Em 1977 foram fabricadas as primeiras fibras ópticas nos laboratórios do Instituto de Física Gleb Wataghin. Em 1978 a tecnologia começou a ser transferida para o Centro de Pesquisa e Desenvolvimento da Telebrás, o CPqD, em Campinas. Este processo ilustra uma característica fundamental da transferência de tecnologia entre organizações – o sucesso do projeto se deveu à transferência de cientistas da Unicamp para o CPqD. Em 1983 a tecnologia foi transferida do CPqD para a empresa ABC Xtal, localizada também em Campinas (vizinha do CPqD). Novamente a transferência de cérebros foi fundamental, com a migração de cientistas do CPqD (muitos vindos da Unicamp) e da Unicamp para a ABCXtal. Campinas não virou polo tecnológico por acaso. Se as grandes empresas de telecomunicações e informática se instalaram na região nos últimos anos, com a abertura do mercado, foi porque já existiam recursos humanos de alta qualidade formados por universidades como a Unicamp. O Instituto de Física Gleb Wataghin (IFGW), da Unicamp, pesquisa na área de comunicações ópticas desde 1971. O primeiro contrato de pesquisa & desenvolvimento (P&D) feito no Brasil foi feito entre a Unicamp e a Telebrás em 1974. Em 1976, a primeira fibra óptica nacional levou à criação do Centro de Pesquisa & Desenvolvimento (CPqD), com pesquisadores do instituto, na cidade.
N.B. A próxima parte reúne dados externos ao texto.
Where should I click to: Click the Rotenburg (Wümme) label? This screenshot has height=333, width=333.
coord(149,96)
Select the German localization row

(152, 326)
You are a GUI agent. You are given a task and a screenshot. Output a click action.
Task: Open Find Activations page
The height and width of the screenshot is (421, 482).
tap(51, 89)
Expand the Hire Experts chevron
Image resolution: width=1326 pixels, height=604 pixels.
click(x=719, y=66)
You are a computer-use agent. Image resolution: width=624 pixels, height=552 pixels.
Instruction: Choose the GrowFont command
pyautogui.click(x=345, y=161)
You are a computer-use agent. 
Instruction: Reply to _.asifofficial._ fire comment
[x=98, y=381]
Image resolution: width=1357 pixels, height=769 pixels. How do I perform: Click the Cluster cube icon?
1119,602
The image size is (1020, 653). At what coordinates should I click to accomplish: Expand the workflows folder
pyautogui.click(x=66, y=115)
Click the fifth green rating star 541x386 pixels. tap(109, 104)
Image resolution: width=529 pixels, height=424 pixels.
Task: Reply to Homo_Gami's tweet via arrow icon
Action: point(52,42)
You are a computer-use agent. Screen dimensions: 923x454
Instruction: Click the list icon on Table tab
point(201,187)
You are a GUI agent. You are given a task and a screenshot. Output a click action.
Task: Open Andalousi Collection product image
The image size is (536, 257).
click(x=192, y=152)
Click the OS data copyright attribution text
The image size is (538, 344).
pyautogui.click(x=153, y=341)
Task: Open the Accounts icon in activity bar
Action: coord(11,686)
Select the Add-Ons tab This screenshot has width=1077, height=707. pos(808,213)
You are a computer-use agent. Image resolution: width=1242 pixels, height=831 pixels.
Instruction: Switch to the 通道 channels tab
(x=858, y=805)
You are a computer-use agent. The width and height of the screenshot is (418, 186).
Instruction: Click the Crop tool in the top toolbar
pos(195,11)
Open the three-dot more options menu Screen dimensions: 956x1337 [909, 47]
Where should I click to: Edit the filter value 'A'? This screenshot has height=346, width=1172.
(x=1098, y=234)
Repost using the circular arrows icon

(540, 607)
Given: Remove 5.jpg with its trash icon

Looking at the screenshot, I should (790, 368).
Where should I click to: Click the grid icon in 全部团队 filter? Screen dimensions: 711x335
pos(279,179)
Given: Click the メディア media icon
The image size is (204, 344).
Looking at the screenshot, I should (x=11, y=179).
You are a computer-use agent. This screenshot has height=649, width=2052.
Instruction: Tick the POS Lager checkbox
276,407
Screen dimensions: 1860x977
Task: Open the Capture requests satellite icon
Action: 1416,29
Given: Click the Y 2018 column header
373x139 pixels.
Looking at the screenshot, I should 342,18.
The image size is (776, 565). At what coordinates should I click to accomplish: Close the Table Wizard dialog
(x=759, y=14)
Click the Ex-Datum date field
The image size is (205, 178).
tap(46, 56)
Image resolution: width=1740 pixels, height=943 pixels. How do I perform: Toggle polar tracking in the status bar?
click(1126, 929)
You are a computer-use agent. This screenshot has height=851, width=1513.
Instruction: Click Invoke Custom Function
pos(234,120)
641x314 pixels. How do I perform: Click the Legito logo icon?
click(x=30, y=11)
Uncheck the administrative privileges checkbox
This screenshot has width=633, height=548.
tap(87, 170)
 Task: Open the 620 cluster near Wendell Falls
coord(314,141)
Em 1978, eles também fariam o primeiro laser de diodo da América Latina. O que aquele grupo de cientistas – muitos deles vindos dos EUA, onde trabalhavam em centros de pesquisa como o Bell Labs – não imaginava é que,
ao longo dos 20 anos seguintes, muitos se tornariam empresários. Diversas pequenas empresas nasceram das atividades do IFGW ao longo desse período, como ASGa, Fotônica, Xtal, Unilaser, Optolink, Ecco, AGC NetTest e Laser Lab. Em 2000, essas empresas faturaram mais de R$ 250 milhões em conjunto.